• Your task: Each and every line below goes into your answer unchanged, but leave out the images.

• Source material:
----
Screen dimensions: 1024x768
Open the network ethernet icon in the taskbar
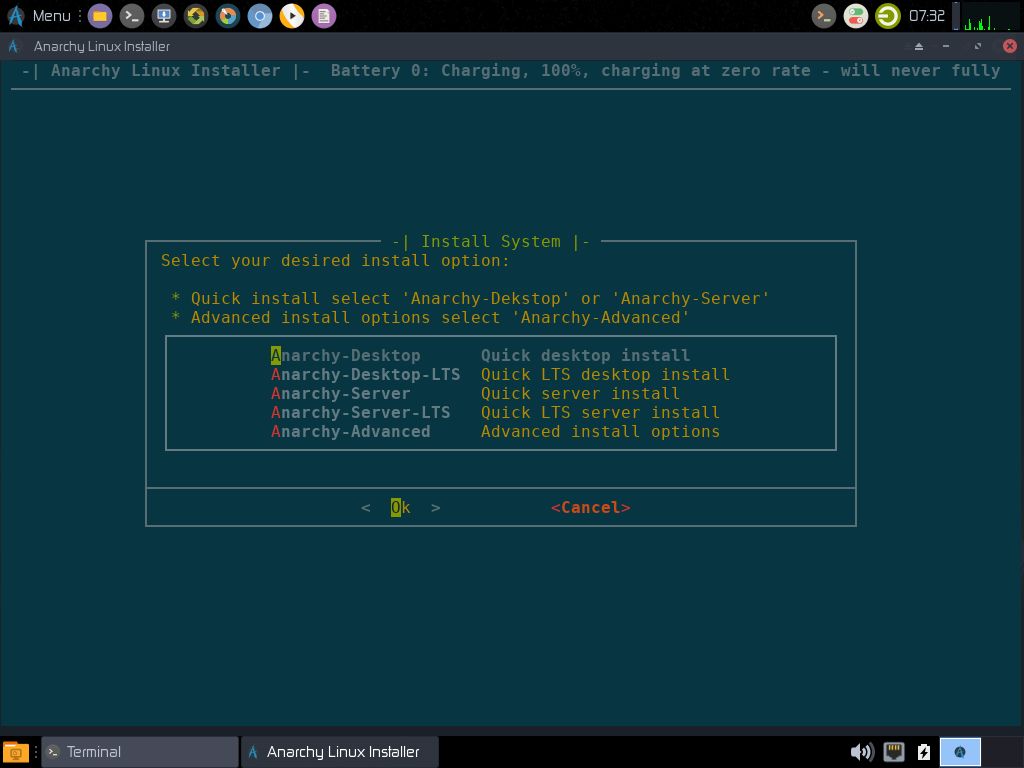[893, 752]
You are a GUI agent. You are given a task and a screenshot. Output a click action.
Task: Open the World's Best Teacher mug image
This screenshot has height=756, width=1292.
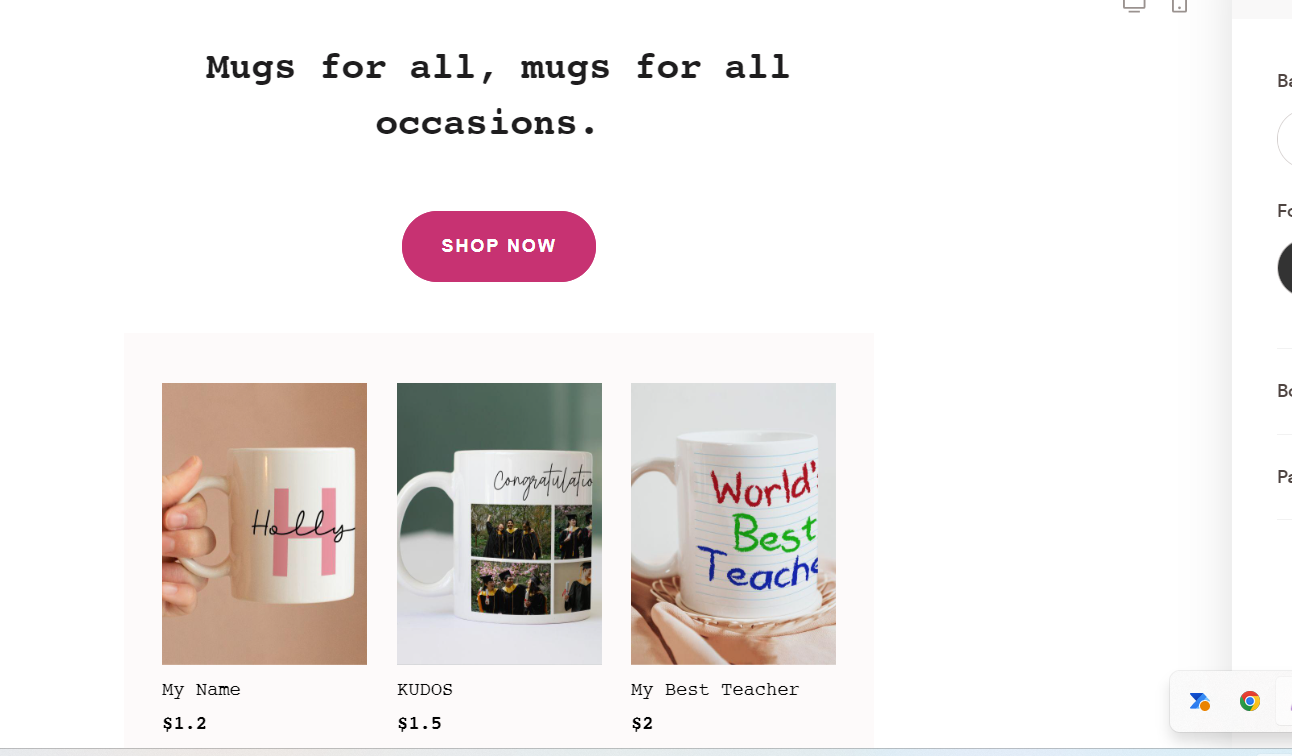(733, 524)
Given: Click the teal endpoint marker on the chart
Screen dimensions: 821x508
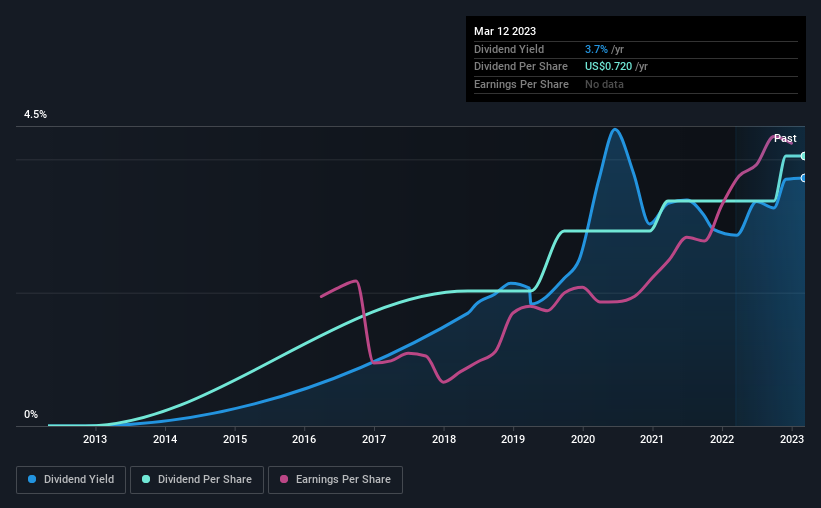Looking at the screenshot, I should pos(804,156).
----
• Result below:
Screen dimensions: 1024x768
Open the network ethernet icon in the taskbar
[893, 752]
You are a GUI agent. You are given a task and a screenshot. Output a click action.
Task: Open the World's Best Teacher mug image
This screenshot has height=756, width=1292.
(733, 524)
Given: Click the teal endpoint marker on the chart
Screen dimensions: 821x508
Looking at the screenshot, I should pos(804,156).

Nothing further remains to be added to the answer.